Cette marginalisation dépasse l'échec des forages. Le Liban est absent du Forum gazier de la Méditerranée orientale (EMGF), qui regroupe l’Égypte, Israël, Chypre, la Grèce, la Jordanie, la Palestine, l'Italie et la France, et n'est pas inclus dans le corridor économique Inde-Moyen-Orient-Europe (IMEC), soutenu par Washington et contournant la Turquie.
Isolement auto-imposé
Cette exclusion n'est pas le fruit d'un complot extérieur mais d'un isolement auto-imposé. L'instabilité politique chronique, l'influence du Hezbollah sur les décisions stratégiques, et l'absence de consensus national sur les orientations énergétiques ont transformé le Liban en spectateur d'une recomposition régionale majeure.

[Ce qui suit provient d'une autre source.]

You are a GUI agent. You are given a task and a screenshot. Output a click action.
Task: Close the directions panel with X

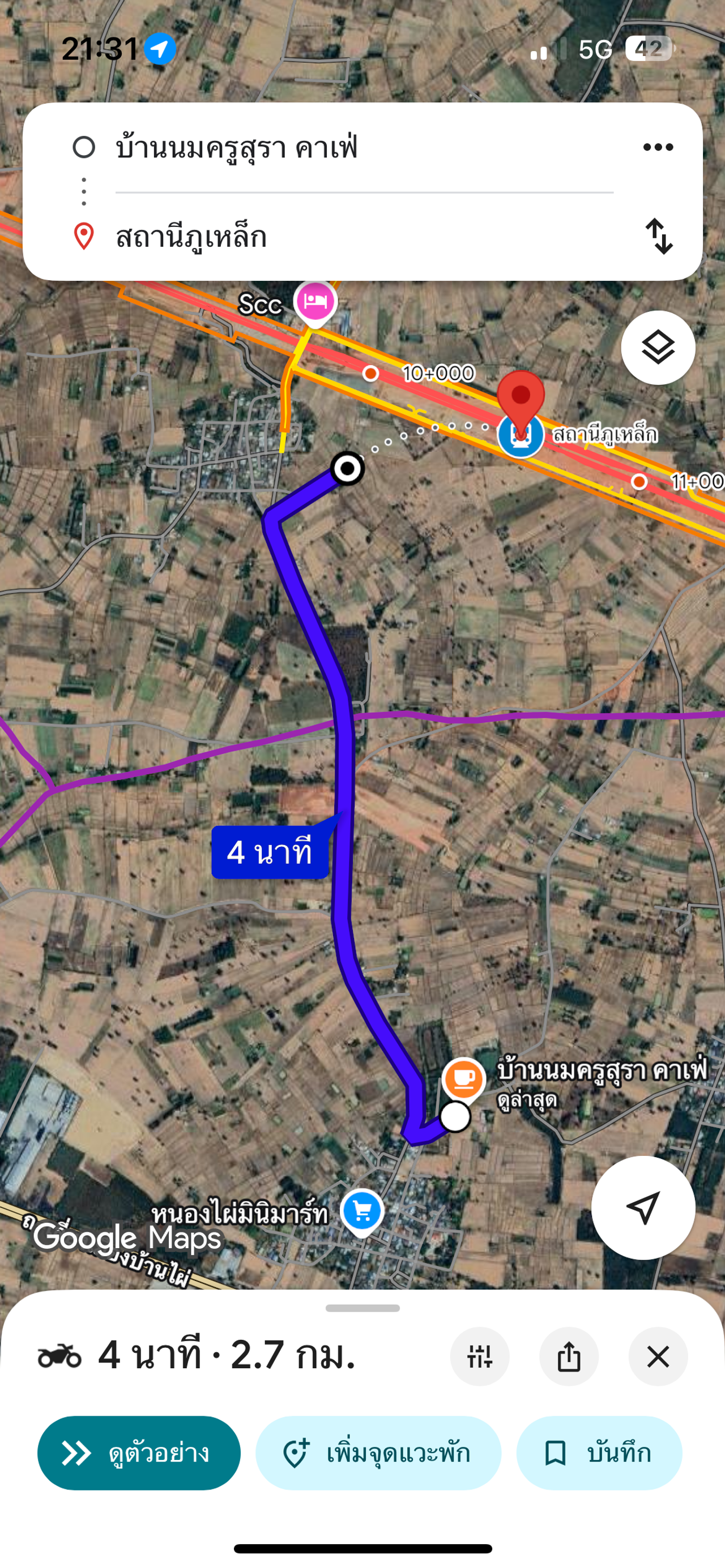coord(658,1356)
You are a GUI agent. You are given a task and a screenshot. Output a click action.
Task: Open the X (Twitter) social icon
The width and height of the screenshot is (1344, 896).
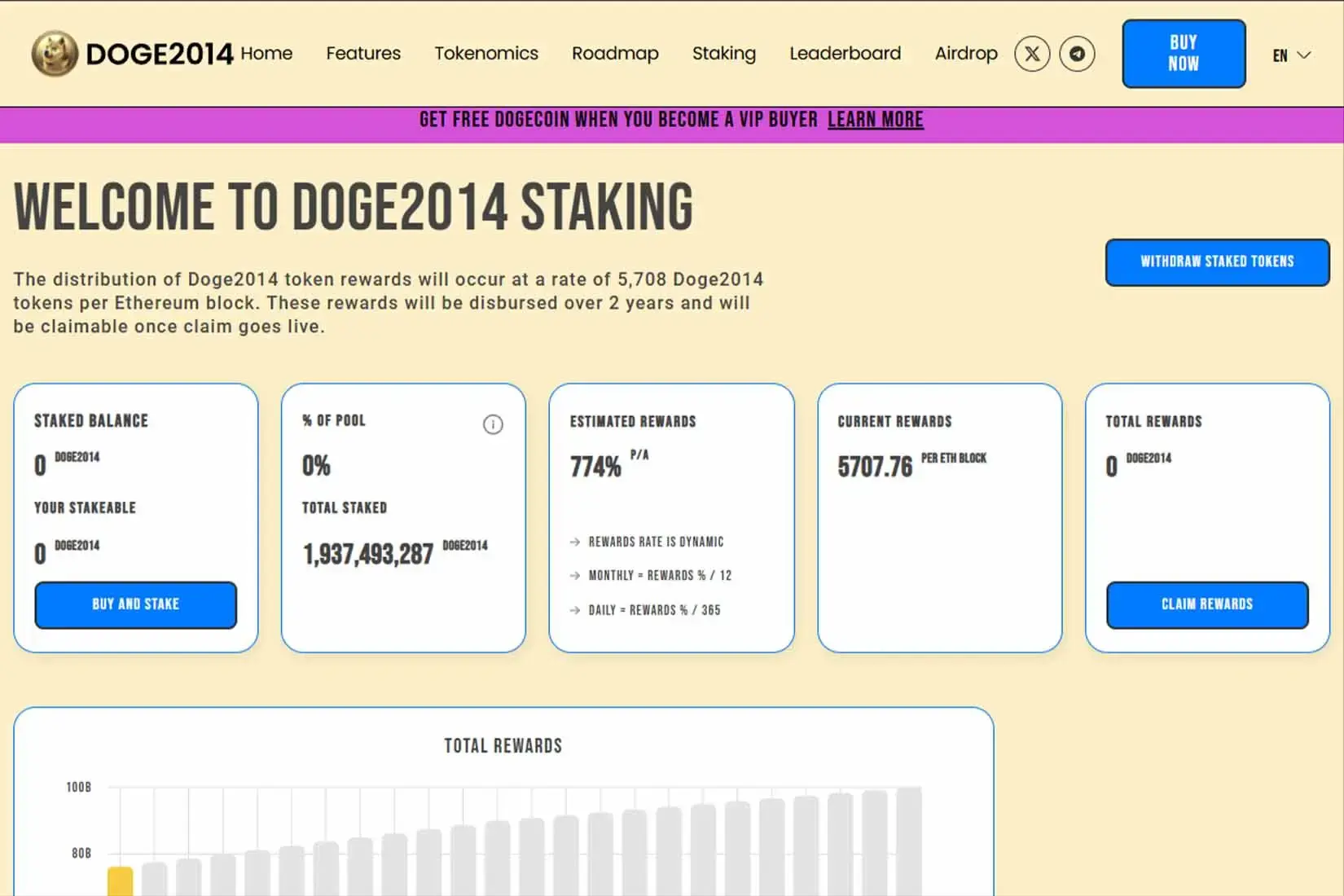click(x=1032, y=54)
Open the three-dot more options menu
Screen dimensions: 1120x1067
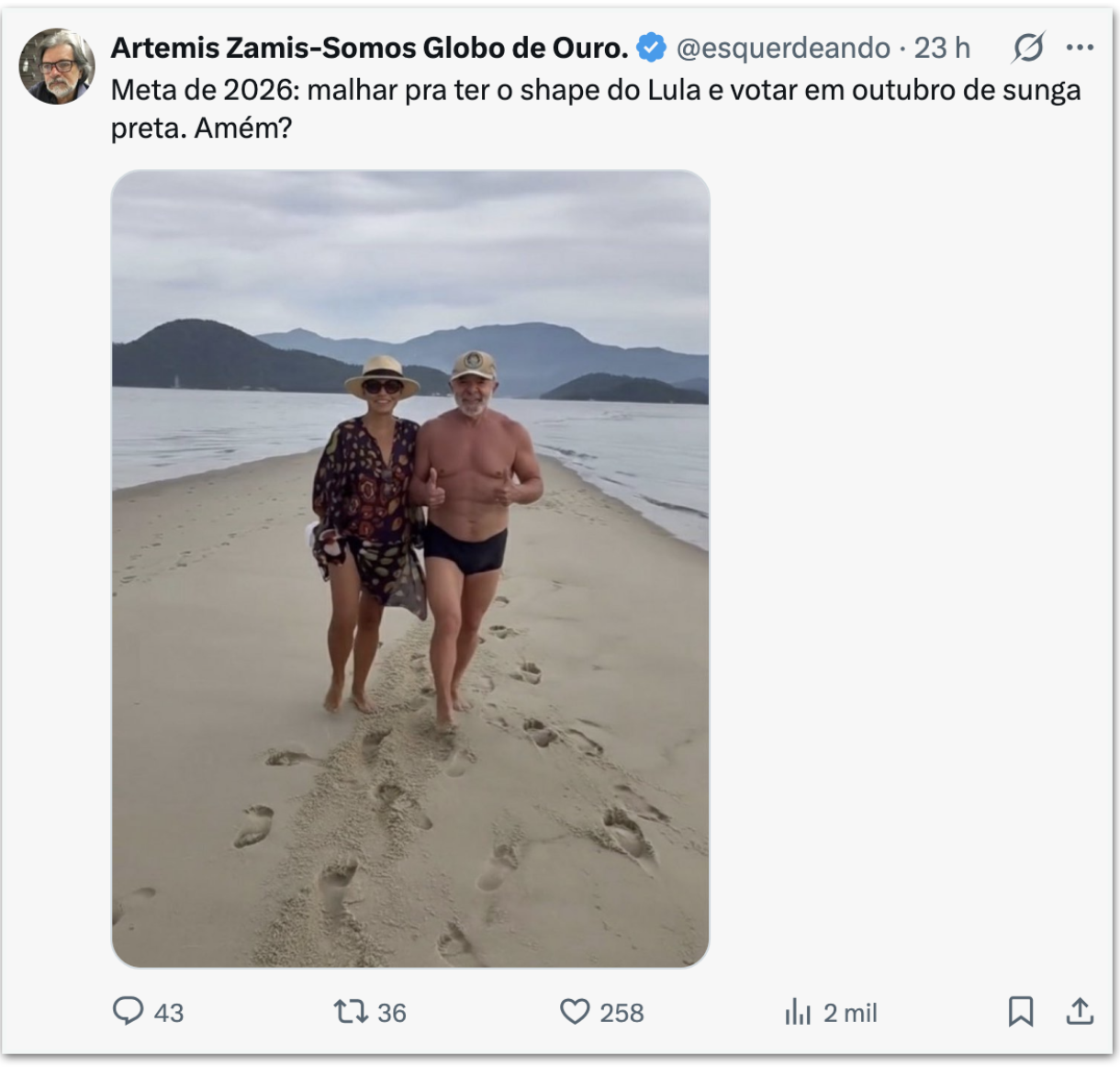coord(1080,48)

Pendant que Chypre négocie avec ExxonMobil et Qatar Energy, que la Grèce intègre les systèmes de défense israéliens, et qu'Israël double ses exportations gazières, le Liban accumule les crises : effondrement bancaire, milices paraétatiques, sclérose politique. Le gaz qui circule sous la Méditerranée orientale ne résout pas les conflits, mais il finance des budgets, crée des emplois, et tisse des interdépendances stratégiques dont le Liban est absent.
Le sommet du 22 décembre est un rappel brutal : dans une région en pleine mutation, l'instabilité a un prix. Et ce prix, pour le Liban, se compte en opportunités perdues et en décennies d'isolement économique.